ACTIVE PREP TIME: 1 MIN
PASSIVE PREP TIME:
8 HRS TO SOAK (OVERNIGHT) + 24 HRS TO DEHYDRATE

My family and I have become connoisseurs of nuts. We eat them raw as snacks, make non-dairy milk out of them and even pulverize them into non-dairy cheeses, dips and sauces. While they are known to be not only delicious but also very nutritious, I’ve learned that there is an art to properly preparing them to unlock that nutrition.

Let’s start with almonds and walnuts.

Almonds are botanically stone fruits (like cherries, apricots and peaches), so the nut that we eat is technically the seed of the almond fruit. They are also high in monounsaturated fats, just like olive oil, which is associated with a reduced risk of heart disease, among many, many other benefits.

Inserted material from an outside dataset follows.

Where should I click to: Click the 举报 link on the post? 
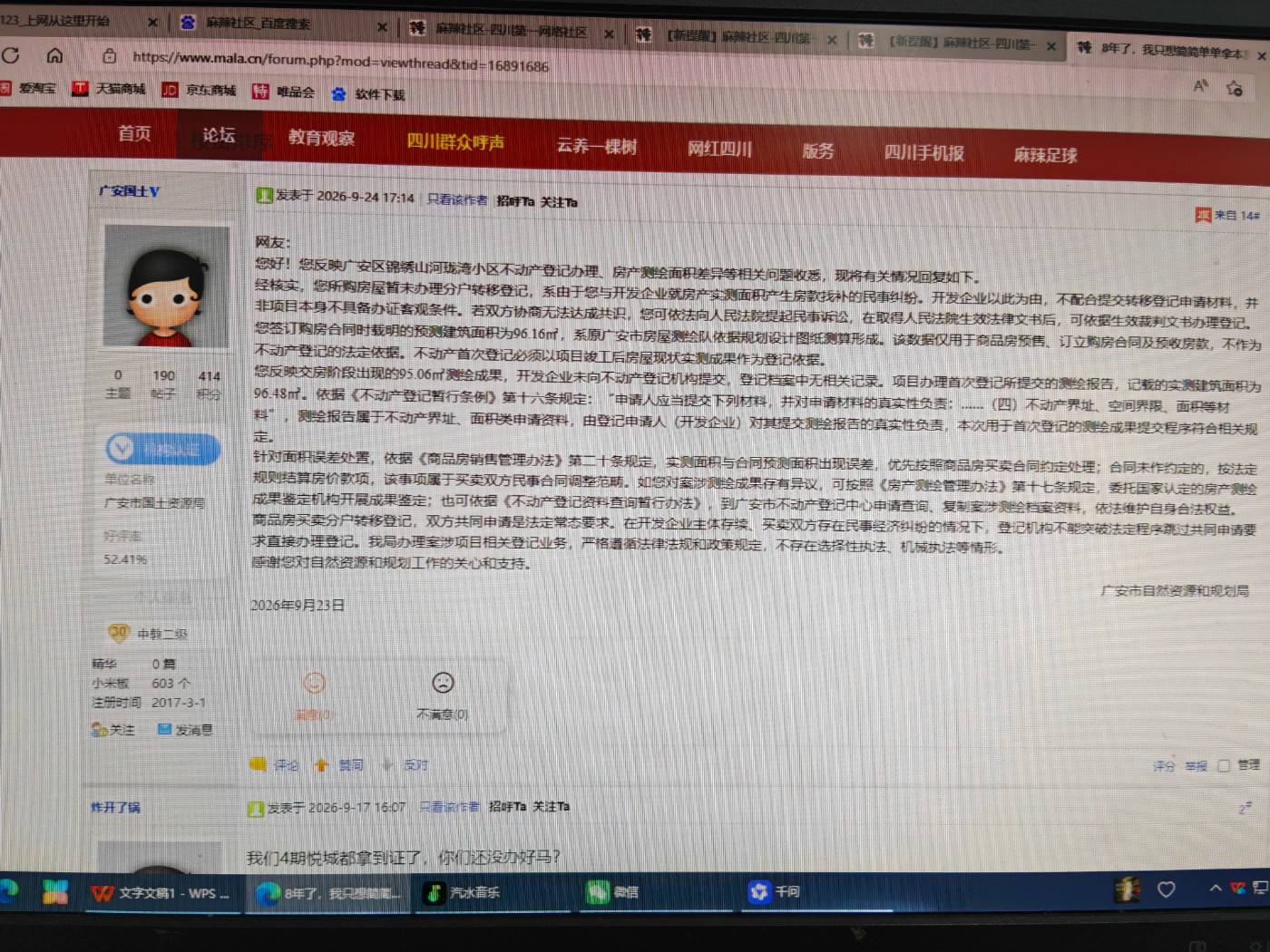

Walnuts are true nuts (not stone fruits like almonds). They look like little brains when you crack them open! They are the only nuts that contain high amounts of omega-3 essential fatty acids (alpha-linolenic acid or ALA).

We purchase our almonds and walnuts from Nicholas Family Farms in Orange Cove, California. They are tasty & delicious and come raw, organic and unpasteurized.

Why Does It Matter That They Are Not Pasteurized?

Almonds labeled “raw” and purchased commercially, whether at your local kosher market or supermarket chains like Trader Joe’s, will almost certainly be pasteurized. (As far as I can tell, this law does not yet apply to walnuts.) Nearly all almonds grown in the United States, Canada and Mexico are either steam heat pasteurized or fumigated with propylene oxide (PPC) gas, according to a law put into place in 2007 (sources: World’s Healthiest Foods and The Almond Board). Steam-heating almonds may result in nutrient loss due to the heat, while fumigating with PPC gas may leave residue from this probable human carcinogen. One of the two exemptions is for growers that sell almonds directly to customers at local farmer's markets, in limited quantities. So the best place to purchase truly raw almonds is by asking your local organic almond farmer if they pasteurize their nuts.

What’s The Best Way To Consume Almonds And Walnuts?

You might have come across people who soak their nuts before eating them. This is popular in Middle Eastern cultures. There is a good reason for doing this. The hull (the outer coating) of many nuts (as well as the bran of seeds and grains!) contains a substance called phytic acid. This substance functions as an “anti-nutrient” that inhibits absorption of minerals such as calcium iron and magnesium by the body because bodies lack the enzyme to metabolize it. Soaking the nuts deactivates the phytic acid and activates the nutrients.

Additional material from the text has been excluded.